StakePool's architecture is based on data collection and visualization applications, and the generation of alerts to reduce the time of action in cases of failure in validator machines in blockchain.

These applications can be divided into two categories: Applications Running on a Centralized Server, Applications Running on a Validator Machine.

• Centralized Server Execution Applications ◦ Reverse Proxy Server (NGINX) - Centralizes the receipt of HTTPS requests in an exposed domain on the web and distributes them to the applications present on the Server. It uses Let's Encrypt and certbot to provide valid certificate in the application.

Grafana Server - Application that centralizes visualization of data collected via Prometheus and Loki. Login via Github - Provides integration for using Github account credentials without having to manually register users in Grafana.

Creating Alert Rules - Allows creating query-based alert rules

▪ Log Centralization - Allows viewing logs from various sources in a single application (Integration with Loki).

Loki - Allows the centralization of logs in a single application and obtaining logs in an easier way through the execution of a query in LogQL.

◦ Alert Manager - Alert management via files and integration with Grafana

◦ Prometheus - Application that collects and stores your metrics as time series data.
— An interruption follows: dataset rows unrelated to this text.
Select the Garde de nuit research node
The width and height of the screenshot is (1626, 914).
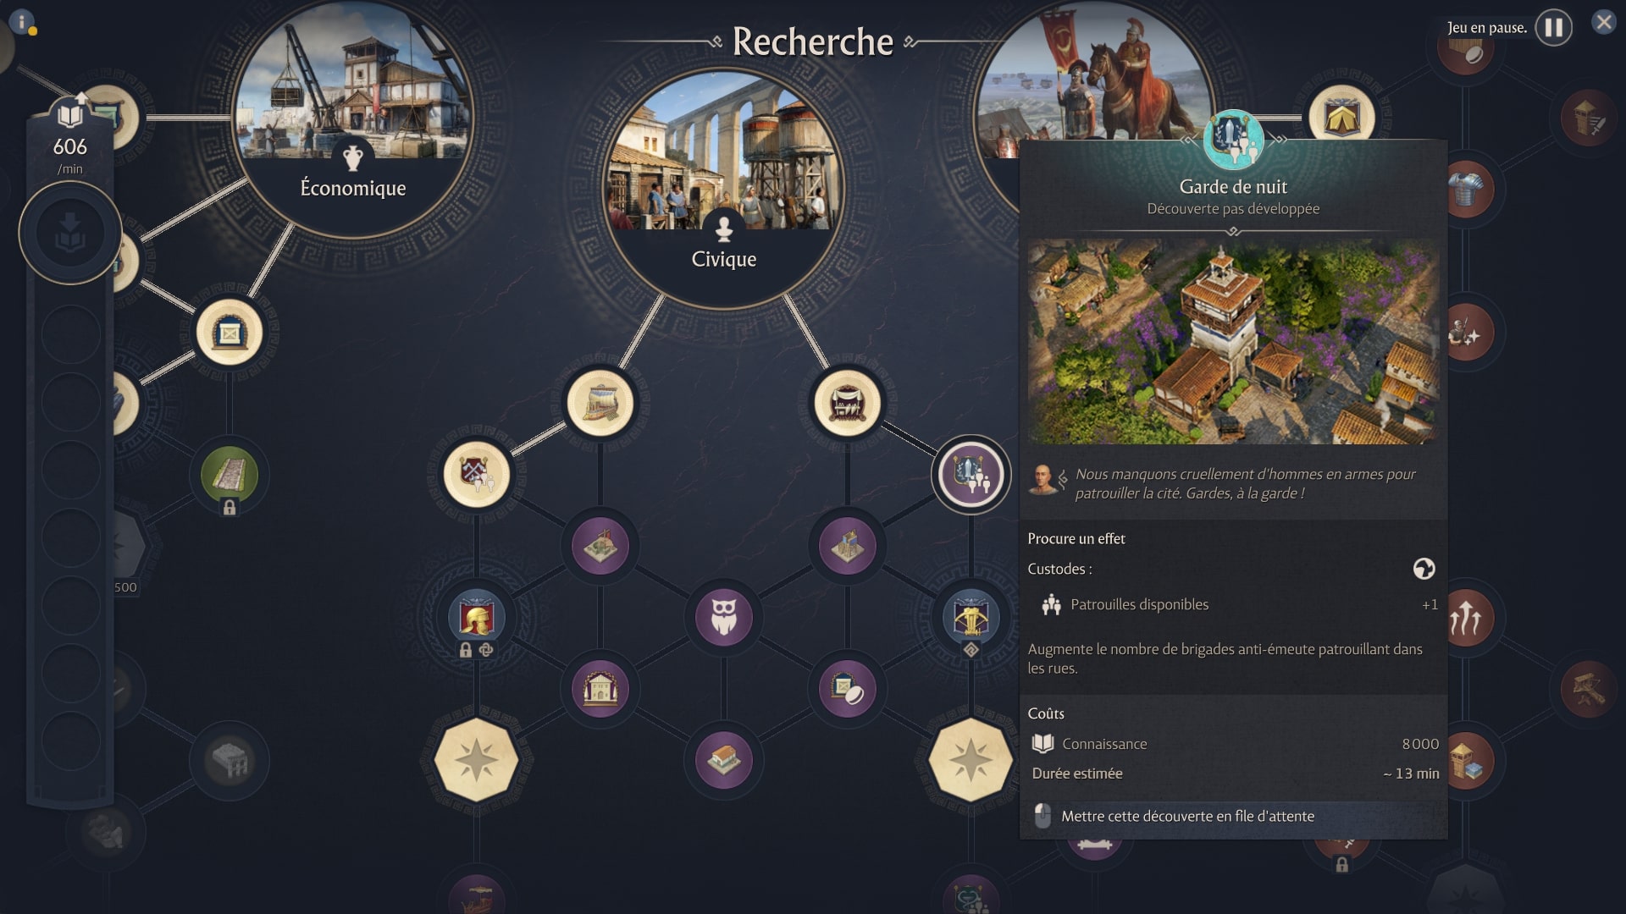tap(971, 475)
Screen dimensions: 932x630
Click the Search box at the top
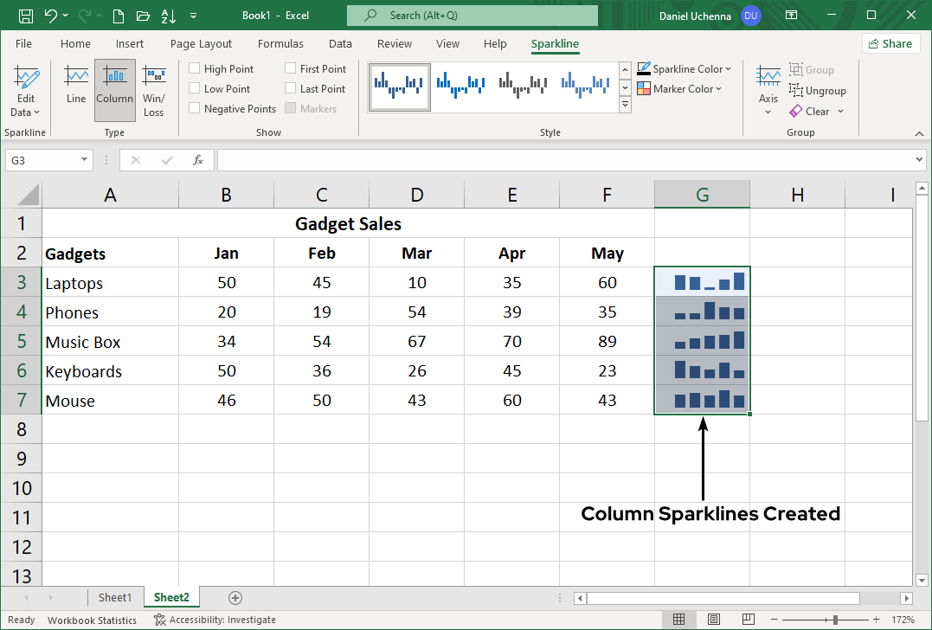click(472, 15)
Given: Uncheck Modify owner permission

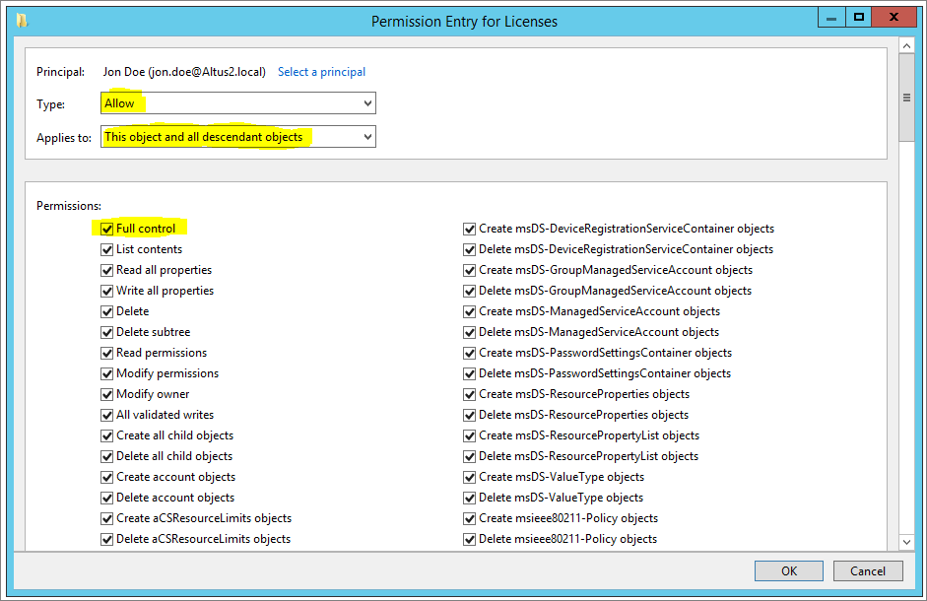Looking at the screenshot, I should (x=107, y=394).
Metric information is stored with the timestamp it was recorded, along with optional key-value pairs called labels. It provides flexible queries through the PromQL language.

Collect Metrics Cosmos Server - HTTP server application to receive data from the “Collect Metrics Cosmos Client” application, persists the data received in a local SQLite3 base and exposes this data in endpoint /metrics to be collected via Prometheus.
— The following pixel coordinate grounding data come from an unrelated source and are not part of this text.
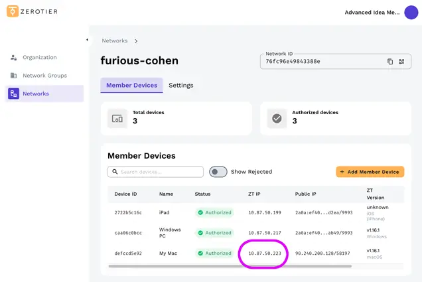Click the Organization sidebar icon
This screenshot has height=282, width=422.
[x=14, y=58]

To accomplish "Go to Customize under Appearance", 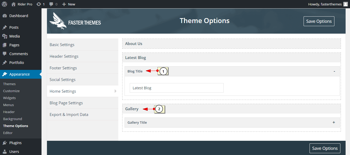I will click(11, 91).
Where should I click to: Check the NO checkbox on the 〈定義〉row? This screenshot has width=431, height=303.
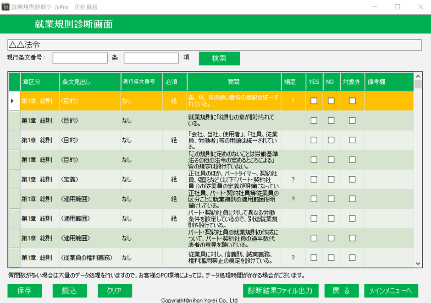pos(331,179)
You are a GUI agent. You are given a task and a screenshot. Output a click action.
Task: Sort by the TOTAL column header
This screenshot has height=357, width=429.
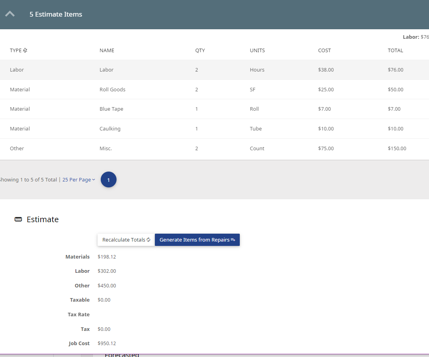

◦ PM2 - Application for managing processes in a production environment.

◦ Alert Discord and Slack API - Allows the generation of customized alerts for Discord and Slack platforms integrated with Alert Manager.

• Execution Applications on a Validator Machine

◦ Collect Metrics Cosmos Client - Application that extracts information from lost blocks, converts this data into a JSON Object and sends the data to the “Collect Metrics Cosmos Server” Server application.

◦ Promtail - Application that collects logs from the machine and sends them to the Loki application. ◦ Node Exporter - Provide machine metrics in endpoint /metrics for Prometheus collection.

7 - Create service file

sudo vi /etc/systemd/system/promtail.service

Put this content in the file and save

[Unit]
Description=Promtail Service
After=network.target

[Service]
Type=simple
ExecStart=/usr/local/bin/promtail/promtail-linux-amd64 -config.file=/usr/local/bin/promtail/promtail-local-config.yaml

[Install]
WantedBy=multi-user.target

8 - Reload daemons

sudo systemctl daemon-reload

9 - Execute the promtail

sudo systemctl start promtail

10 - Checking if promtail is really running

sudo systemctl status promtail

11 - Enabling service in boot

sudo systemctl enable promtail

Dashboards Loki query based

1 - In "Dashboards" menu click in "Browse"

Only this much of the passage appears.